WHAT IS REQUIRED:
An exact retyping of all lines below is the answer; pictures do not belong in it.
-- Opening Marker --
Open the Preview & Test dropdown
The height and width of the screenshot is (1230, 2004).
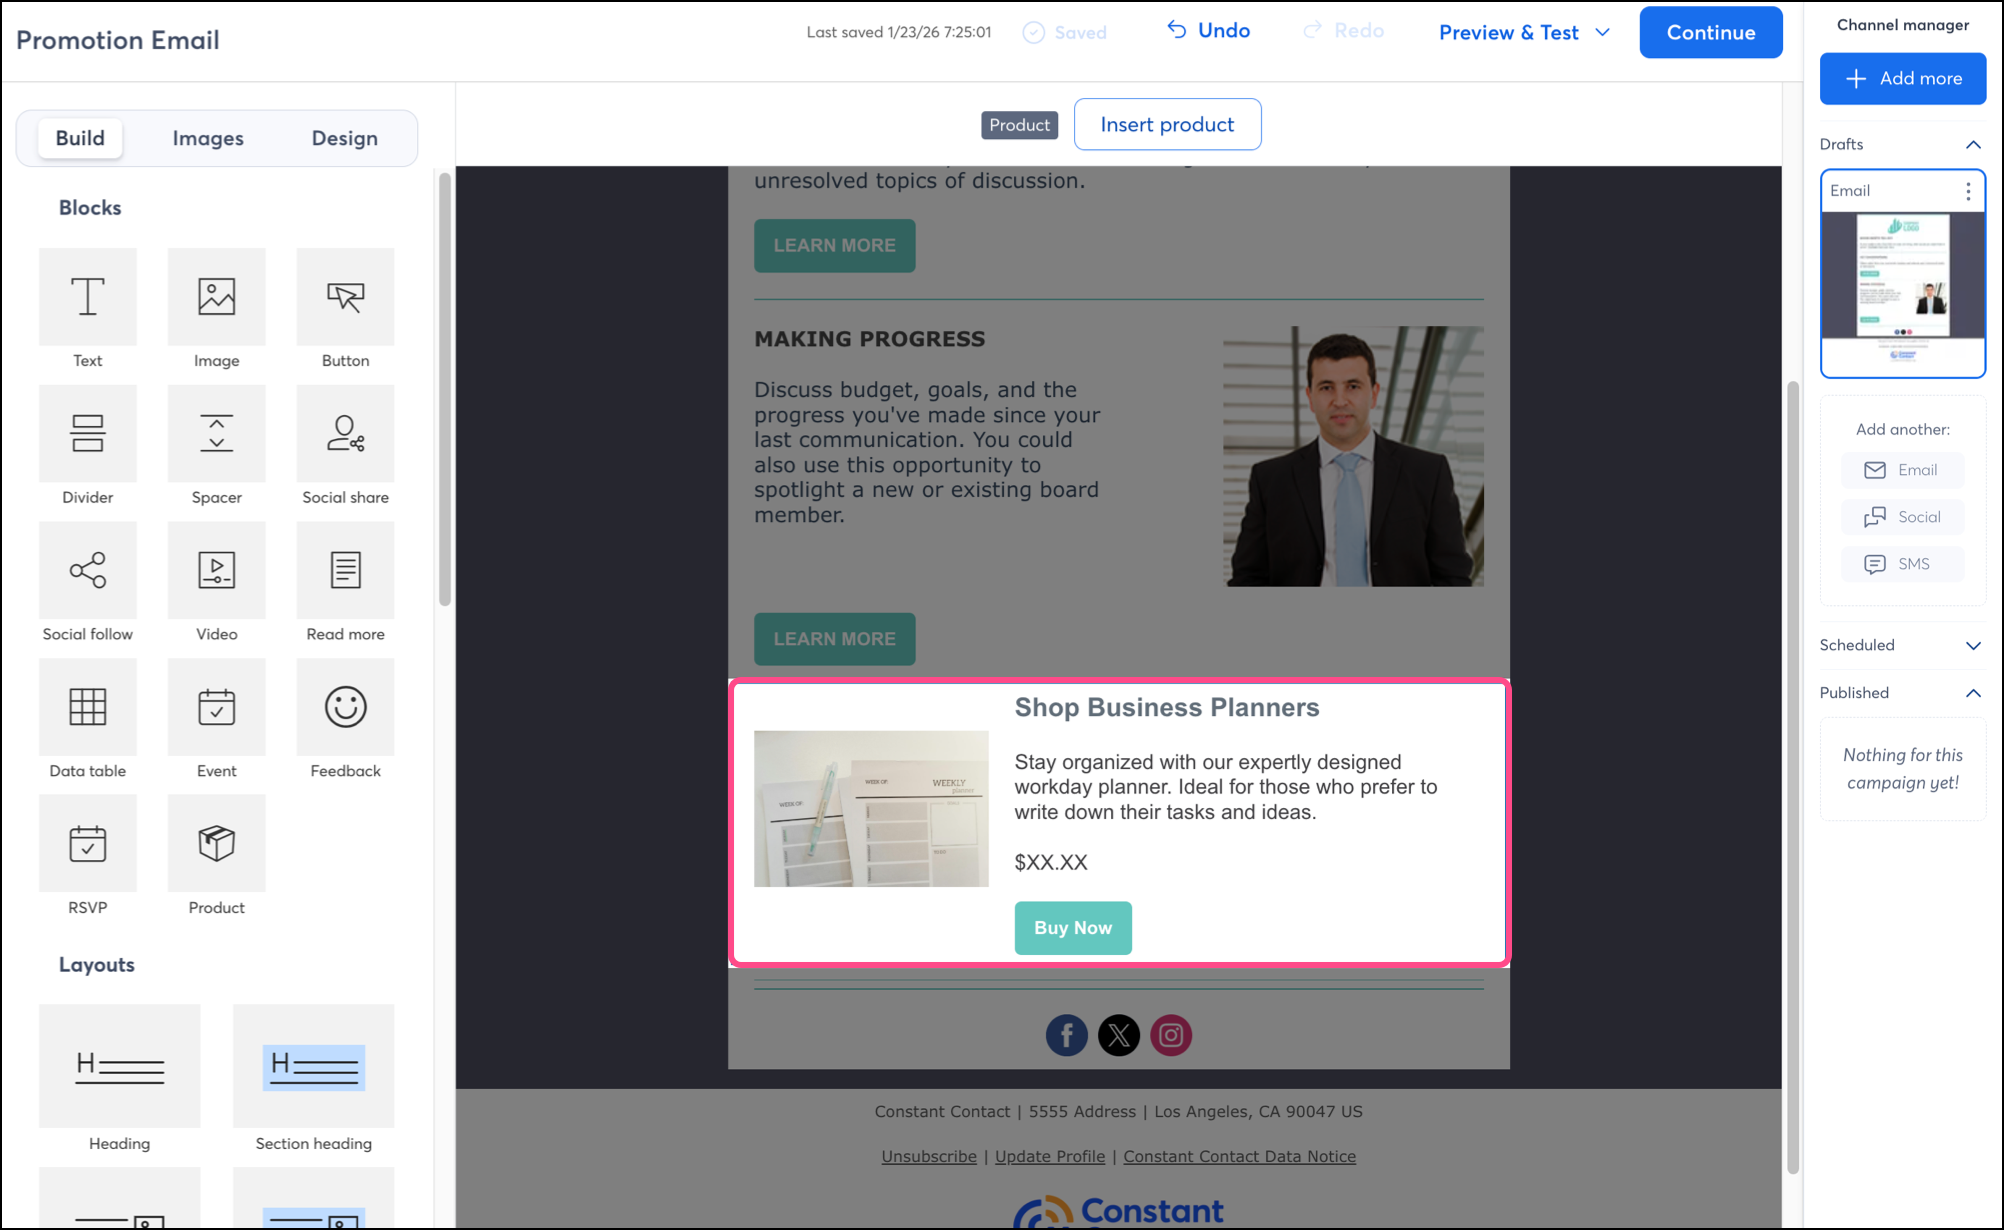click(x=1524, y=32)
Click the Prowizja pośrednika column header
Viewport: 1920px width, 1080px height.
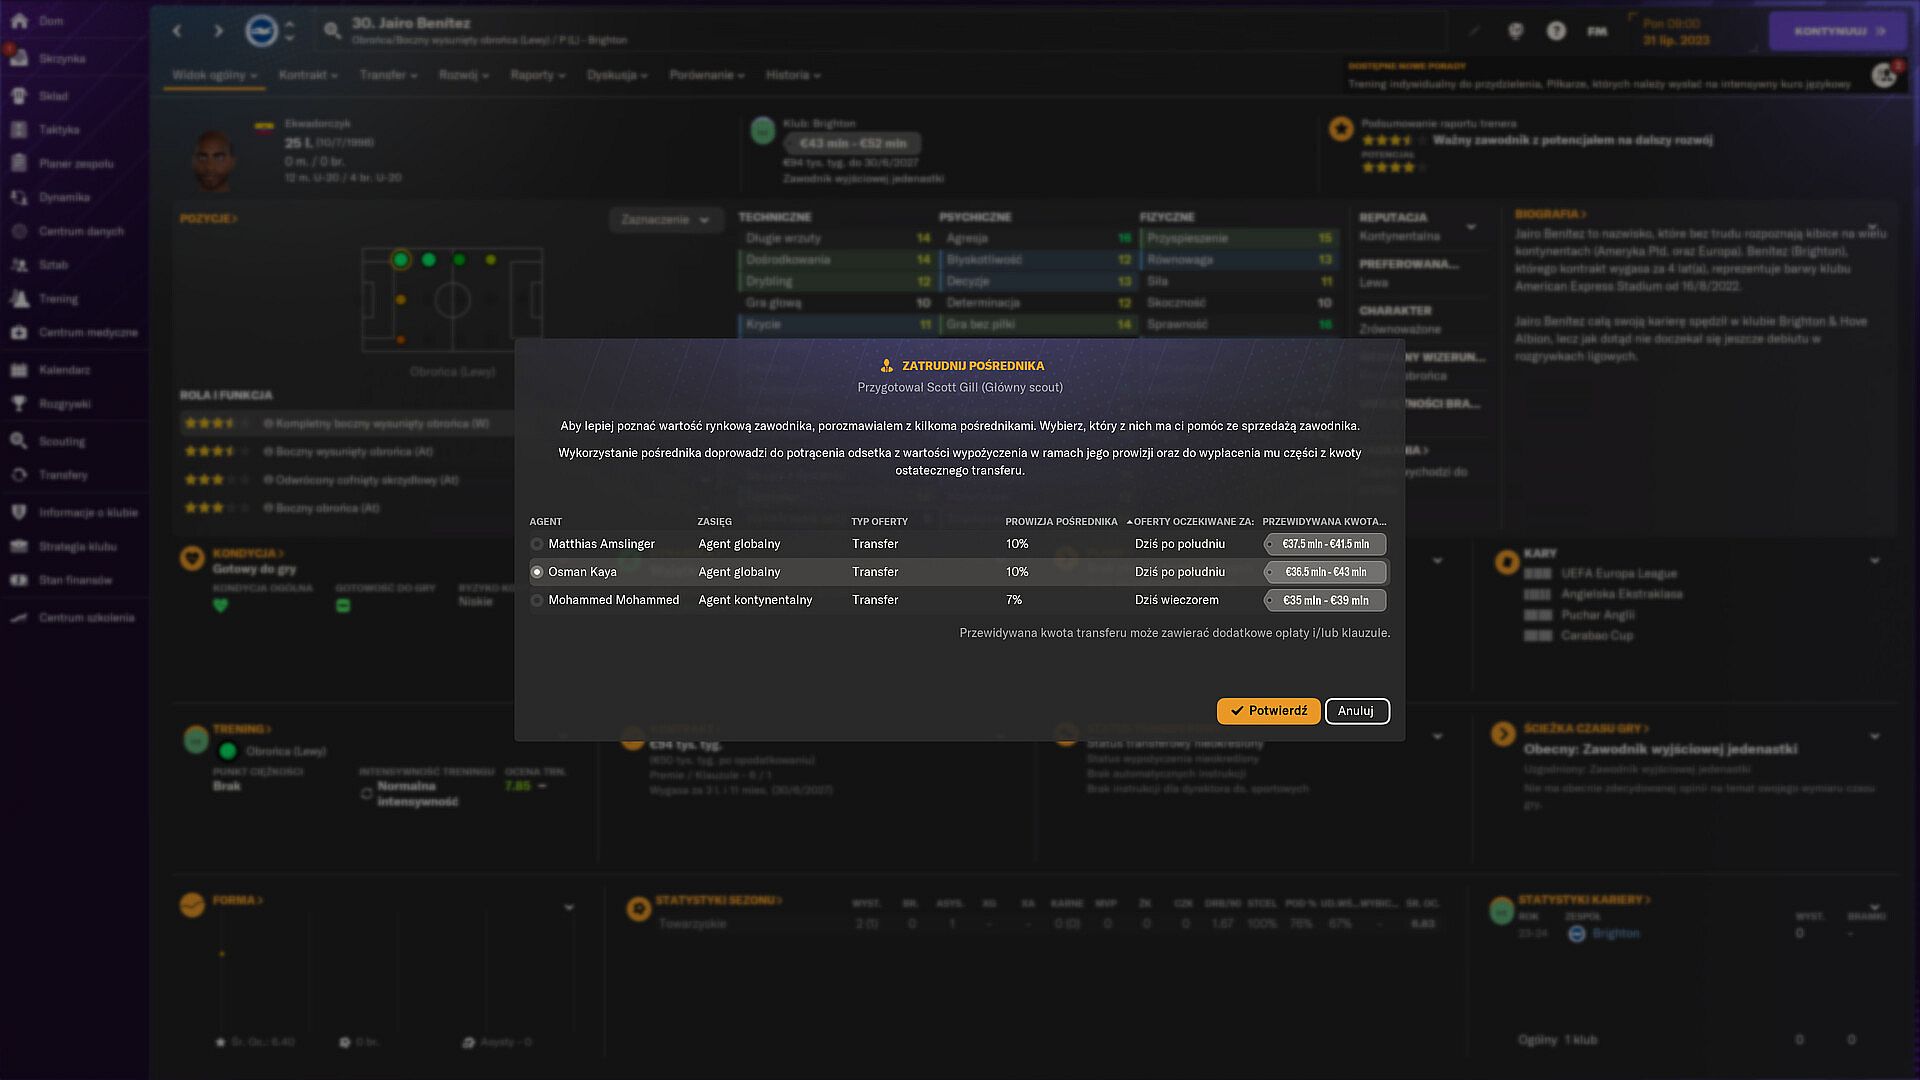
-- Closing Marker --
ANSWER FOR THE TASK:
Open the Preview & Test dropdown
The height and width of the screenshot is (1230, 2004).
click(x=1524, y=32)
Click the Prowizja pośrednika column header
Viewport: 1920px width, 1080px height.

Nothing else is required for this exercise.